Hello,
I have crossposted in https://discourse.scverse.org/t/help-with-harmony-and-scanpy/3477 but I have not gotten a reply so I hope it is ok to post here too.
I am interested in using harmony to integrate some samples but I am not sure if I am doing it correctly. I have 6 samples with 2 conditions (3 control/3 treated)
I do the following steps:
- Merge samples
- QC
- Normalization+ Log
- Regress out effects of total counts per cell
- Scale the data to unit variance
- PCA
- UMAP
- Harmony using sample as a batch key
(sce.pp.harmony_integrate(adata, 'sample'))
- UMAP
- Leiden Clustering
- Identify marker genes
Then I use that information to assign cell types and then do DE analysis for each cluster between the control and treatment.

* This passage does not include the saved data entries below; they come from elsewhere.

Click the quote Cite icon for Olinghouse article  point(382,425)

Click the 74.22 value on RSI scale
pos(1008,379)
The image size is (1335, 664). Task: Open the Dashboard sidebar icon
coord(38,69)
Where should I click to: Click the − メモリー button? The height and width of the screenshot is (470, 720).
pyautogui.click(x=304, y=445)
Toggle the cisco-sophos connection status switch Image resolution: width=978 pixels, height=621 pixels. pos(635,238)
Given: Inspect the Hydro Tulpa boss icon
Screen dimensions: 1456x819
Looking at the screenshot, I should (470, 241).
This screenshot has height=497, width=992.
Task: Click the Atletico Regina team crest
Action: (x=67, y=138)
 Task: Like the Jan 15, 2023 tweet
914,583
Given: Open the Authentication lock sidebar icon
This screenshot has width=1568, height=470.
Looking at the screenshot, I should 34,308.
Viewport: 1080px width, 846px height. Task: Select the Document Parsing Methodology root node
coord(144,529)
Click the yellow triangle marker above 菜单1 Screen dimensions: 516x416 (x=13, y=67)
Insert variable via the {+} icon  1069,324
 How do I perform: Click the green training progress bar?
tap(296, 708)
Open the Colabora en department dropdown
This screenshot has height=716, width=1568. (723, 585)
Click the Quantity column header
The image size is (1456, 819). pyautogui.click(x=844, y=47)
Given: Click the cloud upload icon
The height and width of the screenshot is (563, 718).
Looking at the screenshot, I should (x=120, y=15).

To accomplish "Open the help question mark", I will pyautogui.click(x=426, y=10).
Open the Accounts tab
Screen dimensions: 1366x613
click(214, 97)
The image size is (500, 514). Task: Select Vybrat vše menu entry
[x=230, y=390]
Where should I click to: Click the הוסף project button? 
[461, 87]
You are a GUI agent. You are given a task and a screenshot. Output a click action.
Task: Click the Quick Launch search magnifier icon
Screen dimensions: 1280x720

There are a few steps I am concerned. Does harmony use the log normalized or the regressed data? In a lot of scanpy commands they use as default the adata.raw with the log normalized data. Also, it does not seem like harmony changes the adata.X or adata.raw.X which would mean that I can still do DE using the object i get after harmony right?
Thank you
Thank you for your reply. After running Harmony I do the below:
I usually normalize and log my data and then I do regression and scaling. In the link below it says that they use log normalized and scaled values: https://portals.broadinstitute.org/harmony/articles/quickstart.html#installation-1
Does that mean that I should not regress the data before scaling?